* **Work required**:
Copy exactly the lines of the records below, and only those lines, beginning with the line that contains "Open the three-dot more options menu" and ending with the line that contains "Given: Open the File menu".

* **Data to examine**:
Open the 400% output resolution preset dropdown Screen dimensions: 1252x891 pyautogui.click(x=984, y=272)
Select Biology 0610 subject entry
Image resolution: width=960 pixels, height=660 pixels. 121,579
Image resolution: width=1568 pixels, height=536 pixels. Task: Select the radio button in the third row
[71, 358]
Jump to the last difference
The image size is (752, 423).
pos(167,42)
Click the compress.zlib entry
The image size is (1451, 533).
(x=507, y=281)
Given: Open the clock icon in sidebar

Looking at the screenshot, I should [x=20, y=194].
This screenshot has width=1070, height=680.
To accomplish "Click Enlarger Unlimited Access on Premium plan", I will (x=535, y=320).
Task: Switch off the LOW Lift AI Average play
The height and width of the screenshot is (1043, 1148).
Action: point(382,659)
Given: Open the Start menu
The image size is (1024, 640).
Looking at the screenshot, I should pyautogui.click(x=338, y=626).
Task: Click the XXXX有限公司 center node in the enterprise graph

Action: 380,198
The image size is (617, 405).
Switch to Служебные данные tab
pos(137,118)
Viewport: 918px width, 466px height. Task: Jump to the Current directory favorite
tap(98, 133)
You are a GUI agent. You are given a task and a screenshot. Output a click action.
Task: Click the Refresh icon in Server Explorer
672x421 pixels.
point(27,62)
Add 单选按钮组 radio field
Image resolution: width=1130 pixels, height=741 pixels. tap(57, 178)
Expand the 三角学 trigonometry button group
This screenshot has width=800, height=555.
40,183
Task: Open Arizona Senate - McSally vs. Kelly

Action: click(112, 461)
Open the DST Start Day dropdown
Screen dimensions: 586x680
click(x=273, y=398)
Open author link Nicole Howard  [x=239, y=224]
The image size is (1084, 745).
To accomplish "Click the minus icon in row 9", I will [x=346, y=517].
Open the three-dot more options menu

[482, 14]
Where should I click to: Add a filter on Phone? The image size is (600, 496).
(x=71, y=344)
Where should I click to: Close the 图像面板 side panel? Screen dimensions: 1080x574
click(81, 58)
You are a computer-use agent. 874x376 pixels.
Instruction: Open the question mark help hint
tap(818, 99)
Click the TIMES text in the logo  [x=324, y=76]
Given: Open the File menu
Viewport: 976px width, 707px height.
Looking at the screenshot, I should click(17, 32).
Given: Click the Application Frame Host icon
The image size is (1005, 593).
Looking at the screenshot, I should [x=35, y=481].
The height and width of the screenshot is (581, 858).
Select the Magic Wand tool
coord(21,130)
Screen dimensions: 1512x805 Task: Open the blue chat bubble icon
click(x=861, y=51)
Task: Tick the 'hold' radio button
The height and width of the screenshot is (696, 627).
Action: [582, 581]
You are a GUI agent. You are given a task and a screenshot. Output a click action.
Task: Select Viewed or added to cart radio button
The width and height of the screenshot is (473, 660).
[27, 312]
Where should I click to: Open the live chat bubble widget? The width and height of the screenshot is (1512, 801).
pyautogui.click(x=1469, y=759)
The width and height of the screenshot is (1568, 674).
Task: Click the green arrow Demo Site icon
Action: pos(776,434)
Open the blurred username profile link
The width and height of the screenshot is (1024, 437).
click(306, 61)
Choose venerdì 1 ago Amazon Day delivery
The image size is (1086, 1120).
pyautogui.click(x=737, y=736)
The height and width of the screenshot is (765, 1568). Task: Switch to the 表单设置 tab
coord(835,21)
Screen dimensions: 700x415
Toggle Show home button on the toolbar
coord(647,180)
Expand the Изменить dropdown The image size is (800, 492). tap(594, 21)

* **Result for this task**:
Open the three-dot more options menu

[482, 14]
Where should I click to: Add a filter on Phone? The image size is (600, 496).
(x=71, y=344)
Where should I click to: Close the 图像面板 side panel? Screen dimensions: 1080x574
click(81, 58)
You are a computer-use agent. 874x376 pixels.
Instruction: Open the question mark help hint
tap(818, 99)
Click the TIMES text in the logo  [x=324, y=76]
Given: Open the File menu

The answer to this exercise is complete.